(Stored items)

Start of Block

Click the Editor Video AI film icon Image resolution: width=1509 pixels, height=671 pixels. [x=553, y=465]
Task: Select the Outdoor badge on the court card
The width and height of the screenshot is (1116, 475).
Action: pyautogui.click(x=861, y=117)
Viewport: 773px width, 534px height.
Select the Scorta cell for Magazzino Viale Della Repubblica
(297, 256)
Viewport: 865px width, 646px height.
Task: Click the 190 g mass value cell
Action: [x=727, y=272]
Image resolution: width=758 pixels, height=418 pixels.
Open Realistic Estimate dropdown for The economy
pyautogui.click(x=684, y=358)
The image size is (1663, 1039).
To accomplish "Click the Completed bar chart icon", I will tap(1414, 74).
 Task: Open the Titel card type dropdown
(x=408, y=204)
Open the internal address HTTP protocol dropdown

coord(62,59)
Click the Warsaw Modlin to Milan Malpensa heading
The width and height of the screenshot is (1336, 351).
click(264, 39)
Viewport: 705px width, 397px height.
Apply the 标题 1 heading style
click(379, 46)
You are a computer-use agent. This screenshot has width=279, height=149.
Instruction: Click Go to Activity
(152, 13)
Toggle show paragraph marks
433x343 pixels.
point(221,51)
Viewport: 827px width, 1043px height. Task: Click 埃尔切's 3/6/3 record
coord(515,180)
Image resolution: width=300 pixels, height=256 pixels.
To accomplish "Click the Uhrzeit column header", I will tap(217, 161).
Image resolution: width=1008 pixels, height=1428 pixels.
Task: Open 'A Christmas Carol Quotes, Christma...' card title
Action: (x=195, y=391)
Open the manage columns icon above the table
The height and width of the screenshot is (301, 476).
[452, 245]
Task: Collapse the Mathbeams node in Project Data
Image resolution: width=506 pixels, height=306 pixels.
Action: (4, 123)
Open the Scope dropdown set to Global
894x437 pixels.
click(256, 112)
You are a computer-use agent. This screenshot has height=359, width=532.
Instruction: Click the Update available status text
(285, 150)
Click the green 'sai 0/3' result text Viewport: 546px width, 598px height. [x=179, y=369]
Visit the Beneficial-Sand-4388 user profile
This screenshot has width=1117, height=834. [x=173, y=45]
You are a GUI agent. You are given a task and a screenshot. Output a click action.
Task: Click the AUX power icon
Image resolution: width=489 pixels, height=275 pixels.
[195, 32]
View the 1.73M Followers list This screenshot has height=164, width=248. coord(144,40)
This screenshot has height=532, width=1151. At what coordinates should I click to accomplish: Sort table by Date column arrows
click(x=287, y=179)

End of Block

### BRIEF
Look above for the line with "Viewport: 705px width, 397px height."; retype exactly that line, every line after it up to the line with "Image resolution: width=300", and that line too, nothing else.

### SOLUTION TO THE PROBLEM
Viewport: 705px width, 397px height.
Apply the 标题 1 heading style
click(379, 46)
You are a computer-use agent. This screenshot has width=279, height=149.
Instruction: Click Go to Activity
(152, 13)
Toggle show paragraph marks
433x343 pixels.
point(221,51)
Viewport: 827px width, 1043px height. Task: Click 埃尔切's 3/6/3 record
coord(515,180)
Image resolution: width=300 pixels, height=256 pixels.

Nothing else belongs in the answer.